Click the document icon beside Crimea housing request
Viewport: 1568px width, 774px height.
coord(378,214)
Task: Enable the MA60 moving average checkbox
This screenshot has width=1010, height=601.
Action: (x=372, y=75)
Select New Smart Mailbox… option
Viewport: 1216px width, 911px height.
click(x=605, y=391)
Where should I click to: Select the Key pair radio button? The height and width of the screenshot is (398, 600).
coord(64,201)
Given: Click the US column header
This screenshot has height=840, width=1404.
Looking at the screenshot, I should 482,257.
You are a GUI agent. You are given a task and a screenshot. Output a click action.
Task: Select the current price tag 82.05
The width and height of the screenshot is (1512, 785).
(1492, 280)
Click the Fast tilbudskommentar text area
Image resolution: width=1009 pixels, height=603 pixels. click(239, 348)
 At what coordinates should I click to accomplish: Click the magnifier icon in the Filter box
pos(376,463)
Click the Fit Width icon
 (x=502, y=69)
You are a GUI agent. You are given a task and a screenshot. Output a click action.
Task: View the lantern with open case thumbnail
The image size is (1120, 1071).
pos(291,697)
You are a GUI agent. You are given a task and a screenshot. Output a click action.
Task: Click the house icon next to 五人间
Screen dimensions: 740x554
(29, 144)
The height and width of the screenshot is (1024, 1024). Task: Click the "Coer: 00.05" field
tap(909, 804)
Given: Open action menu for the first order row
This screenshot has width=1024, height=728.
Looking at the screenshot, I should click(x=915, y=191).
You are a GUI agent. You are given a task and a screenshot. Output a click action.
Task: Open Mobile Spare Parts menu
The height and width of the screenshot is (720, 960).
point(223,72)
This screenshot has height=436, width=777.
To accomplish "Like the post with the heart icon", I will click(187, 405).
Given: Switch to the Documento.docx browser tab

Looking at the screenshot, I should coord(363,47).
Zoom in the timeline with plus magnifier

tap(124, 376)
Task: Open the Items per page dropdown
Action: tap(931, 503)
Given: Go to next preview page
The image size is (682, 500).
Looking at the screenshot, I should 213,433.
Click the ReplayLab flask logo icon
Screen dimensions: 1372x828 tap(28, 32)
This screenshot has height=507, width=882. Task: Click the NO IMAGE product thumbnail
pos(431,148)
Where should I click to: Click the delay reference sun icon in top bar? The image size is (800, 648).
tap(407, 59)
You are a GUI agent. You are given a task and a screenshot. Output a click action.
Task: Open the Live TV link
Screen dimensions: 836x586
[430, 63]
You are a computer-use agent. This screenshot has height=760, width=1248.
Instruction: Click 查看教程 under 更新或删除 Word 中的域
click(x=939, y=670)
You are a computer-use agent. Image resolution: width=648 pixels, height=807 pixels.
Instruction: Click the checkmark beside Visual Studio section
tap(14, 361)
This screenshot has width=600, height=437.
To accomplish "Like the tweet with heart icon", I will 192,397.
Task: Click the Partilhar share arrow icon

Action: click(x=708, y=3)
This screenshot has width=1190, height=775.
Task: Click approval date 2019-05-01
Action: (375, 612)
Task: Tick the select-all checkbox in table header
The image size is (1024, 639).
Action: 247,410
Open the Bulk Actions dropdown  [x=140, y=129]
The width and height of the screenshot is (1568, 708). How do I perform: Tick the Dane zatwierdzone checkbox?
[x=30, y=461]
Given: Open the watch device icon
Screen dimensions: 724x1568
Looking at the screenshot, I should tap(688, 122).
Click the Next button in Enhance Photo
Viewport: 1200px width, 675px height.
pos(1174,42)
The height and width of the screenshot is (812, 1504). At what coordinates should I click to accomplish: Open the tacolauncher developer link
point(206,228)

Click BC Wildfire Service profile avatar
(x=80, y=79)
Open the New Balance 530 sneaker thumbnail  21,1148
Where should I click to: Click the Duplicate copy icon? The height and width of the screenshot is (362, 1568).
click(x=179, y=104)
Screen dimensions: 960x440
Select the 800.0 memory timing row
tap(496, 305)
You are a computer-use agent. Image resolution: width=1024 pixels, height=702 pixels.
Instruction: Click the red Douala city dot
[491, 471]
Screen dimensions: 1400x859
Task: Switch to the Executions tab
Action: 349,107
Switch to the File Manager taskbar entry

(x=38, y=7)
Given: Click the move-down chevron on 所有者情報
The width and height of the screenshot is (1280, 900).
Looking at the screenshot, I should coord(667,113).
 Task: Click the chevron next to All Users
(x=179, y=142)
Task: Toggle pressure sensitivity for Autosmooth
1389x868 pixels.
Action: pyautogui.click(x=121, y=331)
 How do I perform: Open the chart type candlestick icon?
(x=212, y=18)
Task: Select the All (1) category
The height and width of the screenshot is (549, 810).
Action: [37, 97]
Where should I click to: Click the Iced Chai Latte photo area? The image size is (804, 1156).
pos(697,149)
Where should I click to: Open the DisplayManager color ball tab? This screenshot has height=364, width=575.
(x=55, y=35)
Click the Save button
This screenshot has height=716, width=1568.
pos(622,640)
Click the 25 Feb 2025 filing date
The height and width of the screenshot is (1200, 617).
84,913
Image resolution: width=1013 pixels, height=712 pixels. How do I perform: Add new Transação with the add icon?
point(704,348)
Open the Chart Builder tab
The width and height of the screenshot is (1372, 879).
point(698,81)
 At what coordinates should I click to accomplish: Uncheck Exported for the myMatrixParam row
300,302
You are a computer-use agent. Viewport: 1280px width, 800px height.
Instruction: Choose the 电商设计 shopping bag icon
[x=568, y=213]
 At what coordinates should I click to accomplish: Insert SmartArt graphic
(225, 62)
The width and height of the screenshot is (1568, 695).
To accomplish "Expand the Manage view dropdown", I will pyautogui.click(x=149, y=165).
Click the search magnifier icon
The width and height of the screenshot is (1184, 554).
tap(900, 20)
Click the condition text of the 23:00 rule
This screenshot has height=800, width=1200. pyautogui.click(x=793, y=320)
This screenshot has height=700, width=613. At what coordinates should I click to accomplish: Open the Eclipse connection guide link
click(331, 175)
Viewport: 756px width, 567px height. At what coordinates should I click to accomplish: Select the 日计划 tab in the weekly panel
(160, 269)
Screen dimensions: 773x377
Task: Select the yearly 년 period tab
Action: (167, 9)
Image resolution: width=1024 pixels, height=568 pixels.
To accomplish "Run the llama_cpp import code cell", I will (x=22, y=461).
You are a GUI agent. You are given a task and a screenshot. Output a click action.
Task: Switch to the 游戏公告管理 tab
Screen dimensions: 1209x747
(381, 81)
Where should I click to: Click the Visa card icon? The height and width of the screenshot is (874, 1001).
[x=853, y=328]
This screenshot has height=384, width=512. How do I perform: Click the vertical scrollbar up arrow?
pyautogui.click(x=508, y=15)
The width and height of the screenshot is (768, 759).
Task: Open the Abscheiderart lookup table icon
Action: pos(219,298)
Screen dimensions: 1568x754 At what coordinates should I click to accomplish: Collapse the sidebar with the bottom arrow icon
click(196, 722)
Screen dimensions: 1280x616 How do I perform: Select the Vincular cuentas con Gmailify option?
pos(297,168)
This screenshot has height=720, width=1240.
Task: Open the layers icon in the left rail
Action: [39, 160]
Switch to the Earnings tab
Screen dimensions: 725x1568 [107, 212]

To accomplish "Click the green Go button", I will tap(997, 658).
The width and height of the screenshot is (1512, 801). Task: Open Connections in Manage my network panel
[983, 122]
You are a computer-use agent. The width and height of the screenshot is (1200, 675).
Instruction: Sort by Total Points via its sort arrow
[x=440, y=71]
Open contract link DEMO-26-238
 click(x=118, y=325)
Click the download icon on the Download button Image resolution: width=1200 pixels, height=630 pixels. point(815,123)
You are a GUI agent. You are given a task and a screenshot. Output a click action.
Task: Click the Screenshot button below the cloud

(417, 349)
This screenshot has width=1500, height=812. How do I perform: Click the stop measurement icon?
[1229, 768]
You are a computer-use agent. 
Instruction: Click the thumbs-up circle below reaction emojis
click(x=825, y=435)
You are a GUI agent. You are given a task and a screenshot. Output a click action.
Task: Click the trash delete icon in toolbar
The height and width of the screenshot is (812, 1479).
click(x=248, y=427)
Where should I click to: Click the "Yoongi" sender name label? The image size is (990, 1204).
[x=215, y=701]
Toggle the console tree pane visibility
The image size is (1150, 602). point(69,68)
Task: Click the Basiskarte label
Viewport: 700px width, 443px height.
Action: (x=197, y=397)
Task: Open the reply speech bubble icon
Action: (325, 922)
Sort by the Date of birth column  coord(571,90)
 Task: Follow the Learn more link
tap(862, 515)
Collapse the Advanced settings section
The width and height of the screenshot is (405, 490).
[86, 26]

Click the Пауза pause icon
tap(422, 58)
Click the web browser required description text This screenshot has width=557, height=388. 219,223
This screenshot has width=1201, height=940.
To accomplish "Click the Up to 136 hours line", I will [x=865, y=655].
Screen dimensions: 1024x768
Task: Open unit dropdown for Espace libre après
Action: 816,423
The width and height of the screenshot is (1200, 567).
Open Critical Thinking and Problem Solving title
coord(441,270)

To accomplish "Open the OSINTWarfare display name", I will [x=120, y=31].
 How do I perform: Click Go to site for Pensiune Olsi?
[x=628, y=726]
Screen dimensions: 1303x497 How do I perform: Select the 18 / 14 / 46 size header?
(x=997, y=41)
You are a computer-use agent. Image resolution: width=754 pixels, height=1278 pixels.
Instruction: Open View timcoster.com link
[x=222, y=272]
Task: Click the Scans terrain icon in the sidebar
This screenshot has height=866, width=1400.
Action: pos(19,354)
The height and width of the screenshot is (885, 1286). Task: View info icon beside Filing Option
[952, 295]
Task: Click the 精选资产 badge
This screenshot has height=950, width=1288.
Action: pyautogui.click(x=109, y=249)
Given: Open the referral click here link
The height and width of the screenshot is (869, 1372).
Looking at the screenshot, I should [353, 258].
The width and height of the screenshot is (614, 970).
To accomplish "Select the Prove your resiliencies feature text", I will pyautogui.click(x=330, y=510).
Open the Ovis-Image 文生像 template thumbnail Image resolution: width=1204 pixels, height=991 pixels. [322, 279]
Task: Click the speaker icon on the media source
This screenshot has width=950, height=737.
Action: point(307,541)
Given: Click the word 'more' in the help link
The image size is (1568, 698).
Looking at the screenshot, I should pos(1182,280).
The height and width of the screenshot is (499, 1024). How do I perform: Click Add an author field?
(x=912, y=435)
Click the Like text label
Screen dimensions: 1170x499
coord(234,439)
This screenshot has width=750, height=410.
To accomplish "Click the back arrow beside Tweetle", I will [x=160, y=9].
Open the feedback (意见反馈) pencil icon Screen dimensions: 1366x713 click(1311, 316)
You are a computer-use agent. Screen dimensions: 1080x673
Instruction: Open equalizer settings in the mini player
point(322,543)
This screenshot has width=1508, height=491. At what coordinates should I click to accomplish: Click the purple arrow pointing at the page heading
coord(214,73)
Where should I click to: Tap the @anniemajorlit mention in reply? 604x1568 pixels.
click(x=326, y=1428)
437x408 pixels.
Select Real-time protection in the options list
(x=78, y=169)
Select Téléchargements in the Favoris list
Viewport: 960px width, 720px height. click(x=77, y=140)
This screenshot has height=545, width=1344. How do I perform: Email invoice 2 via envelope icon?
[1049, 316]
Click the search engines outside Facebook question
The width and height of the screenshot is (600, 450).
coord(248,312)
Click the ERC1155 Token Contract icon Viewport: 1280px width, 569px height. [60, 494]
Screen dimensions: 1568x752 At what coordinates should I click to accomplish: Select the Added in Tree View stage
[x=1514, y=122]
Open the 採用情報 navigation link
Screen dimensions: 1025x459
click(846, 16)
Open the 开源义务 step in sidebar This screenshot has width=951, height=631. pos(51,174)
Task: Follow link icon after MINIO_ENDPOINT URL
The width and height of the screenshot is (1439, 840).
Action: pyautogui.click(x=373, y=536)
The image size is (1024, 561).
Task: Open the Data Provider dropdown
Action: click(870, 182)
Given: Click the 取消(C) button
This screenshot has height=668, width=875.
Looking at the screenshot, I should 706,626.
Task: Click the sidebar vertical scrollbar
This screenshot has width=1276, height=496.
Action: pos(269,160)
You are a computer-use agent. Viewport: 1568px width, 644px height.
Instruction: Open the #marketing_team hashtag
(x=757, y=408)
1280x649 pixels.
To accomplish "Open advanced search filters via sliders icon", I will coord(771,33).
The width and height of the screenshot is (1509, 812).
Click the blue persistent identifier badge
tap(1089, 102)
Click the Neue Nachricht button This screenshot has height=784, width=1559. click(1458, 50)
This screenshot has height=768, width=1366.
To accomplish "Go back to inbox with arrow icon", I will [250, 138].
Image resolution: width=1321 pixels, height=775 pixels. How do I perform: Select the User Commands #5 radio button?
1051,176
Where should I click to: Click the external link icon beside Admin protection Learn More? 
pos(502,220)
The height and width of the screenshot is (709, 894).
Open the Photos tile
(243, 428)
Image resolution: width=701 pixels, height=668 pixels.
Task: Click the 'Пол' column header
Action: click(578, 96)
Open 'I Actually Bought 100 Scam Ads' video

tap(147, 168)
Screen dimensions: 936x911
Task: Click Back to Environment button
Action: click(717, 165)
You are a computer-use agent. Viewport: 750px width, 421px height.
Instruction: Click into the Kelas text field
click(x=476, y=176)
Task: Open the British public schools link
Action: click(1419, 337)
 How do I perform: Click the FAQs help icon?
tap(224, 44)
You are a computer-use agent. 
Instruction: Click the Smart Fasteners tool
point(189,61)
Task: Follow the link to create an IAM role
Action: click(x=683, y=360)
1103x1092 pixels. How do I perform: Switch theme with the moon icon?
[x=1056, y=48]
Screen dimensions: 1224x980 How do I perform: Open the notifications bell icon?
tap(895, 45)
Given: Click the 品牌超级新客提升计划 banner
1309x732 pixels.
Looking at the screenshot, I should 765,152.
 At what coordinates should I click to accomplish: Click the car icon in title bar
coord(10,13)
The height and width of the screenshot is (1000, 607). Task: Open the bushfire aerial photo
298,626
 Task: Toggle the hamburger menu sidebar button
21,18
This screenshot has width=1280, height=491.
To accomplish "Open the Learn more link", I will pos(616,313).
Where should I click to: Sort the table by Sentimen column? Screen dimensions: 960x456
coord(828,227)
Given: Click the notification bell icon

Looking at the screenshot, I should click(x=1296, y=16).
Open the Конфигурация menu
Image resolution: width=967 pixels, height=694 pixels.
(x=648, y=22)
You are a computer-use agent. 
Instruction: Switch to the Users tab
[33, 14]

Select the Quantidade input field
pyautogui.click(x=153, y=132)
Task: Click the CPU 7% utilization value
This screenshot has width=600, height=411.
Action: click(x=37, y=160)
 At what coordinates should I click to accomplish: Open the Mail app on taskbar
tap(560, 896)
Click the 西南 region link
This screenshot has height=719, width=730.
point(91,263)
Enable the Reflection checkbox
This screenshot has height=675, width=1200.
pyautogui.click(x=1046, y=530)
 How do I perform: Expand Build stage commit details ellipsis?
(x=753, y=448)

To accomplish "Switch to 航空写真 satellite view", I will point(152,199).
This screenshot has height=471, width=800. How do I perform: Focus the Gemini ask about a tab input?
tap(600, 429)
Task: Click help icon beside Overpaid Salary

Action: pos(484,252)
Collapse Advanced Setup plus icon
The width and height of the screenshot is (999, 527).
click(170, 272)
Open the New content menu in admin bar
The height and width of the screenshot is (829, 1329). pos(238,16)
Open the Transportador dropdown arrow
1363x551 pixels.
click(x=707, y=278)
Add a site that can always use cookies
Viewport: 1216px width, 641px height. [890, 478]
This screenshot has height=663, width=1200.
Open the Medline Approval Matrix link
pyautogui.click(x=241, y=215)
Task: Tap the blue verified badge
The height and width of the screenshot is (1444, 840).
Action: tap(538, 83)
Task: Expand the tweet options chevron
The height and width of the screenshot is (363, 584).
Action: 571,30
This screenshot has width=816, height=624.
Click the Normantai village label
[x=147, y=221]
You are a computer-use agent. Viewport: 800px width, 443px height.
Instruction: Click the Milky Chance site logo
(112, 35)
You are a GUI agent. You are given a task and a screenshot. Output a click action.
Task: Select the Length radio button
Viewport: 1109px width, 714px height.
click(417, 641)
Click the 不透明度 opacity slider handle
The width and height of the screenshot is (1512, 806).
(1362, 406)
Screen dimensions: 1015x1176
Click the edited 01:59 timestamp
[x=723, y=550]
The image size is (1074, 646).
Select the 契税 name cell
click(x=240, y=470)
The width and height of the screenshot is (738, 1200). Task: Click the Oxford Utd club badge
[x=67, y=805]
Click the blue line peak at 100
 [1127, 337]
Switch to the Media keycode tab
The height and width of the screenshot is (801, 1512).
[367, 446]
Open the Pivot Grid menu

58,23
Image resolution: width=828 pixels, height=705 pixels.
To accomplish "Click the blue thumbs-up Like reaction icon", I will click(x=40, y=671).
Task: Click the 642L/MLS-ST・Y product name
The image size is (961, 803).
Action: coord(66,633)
********
**What is needed:** Take the lines above from the one containing "Task: Switch to the 游戏公告管理 tab" to the one containing "Click the download" and retype them exactly, both ends included, with nothing added.

**Output of the exercise:**
Task: Switch to the 游戏公告管理 tab
Screen dimensions: 1209x747
(381, 81)
Where should I click to: Click the Visa card icon? The height and width of the screenshot is (874, 1001).
[x=853, y=328]
This screenshot has height=384, width=512. How do I perform: Click the vertical scrollbar up arrow?
pyautogui.click(x=508, y=15)
The width and height of the screenshot is (768, 759).
Task: Open the Abscheiderart lookup table icon
Action: pos(219,298)
Screen dimensions: 1568x754 At what coordinates should I click to accomplish: Collapse the sidebar with the bottom arrow icon
click(196, 722)
Screen dimensions: 1280x616 How do I perform: Select the Vincular cuentas con Gmailify option?
pos(297,168)
This screenshot has height=720, width=1240.
Task: Open the layers icon in the left rail
Action: [39, 160]
Switch to the Earnings tab
Screen dimensions: 725x1568 [107, 212]

To accomplish "Click the green Go button", I will tap(997, 658).
The width and height of the screenshot is (1512, 801). Task: Open Connections in Manage my network panel
[983, 122]
You are a computer-use agent. The width and height of the screenshot is (1200, 675).
Instruction: Sort by Total Points via its sort arrow
[x=440, y=71]
Open contract link DEMO-26-238
 click(x=118, y=325)
Click the download icon on the Download button Image resolution: width=1200 pixels, height=630 pixels. point(815,123)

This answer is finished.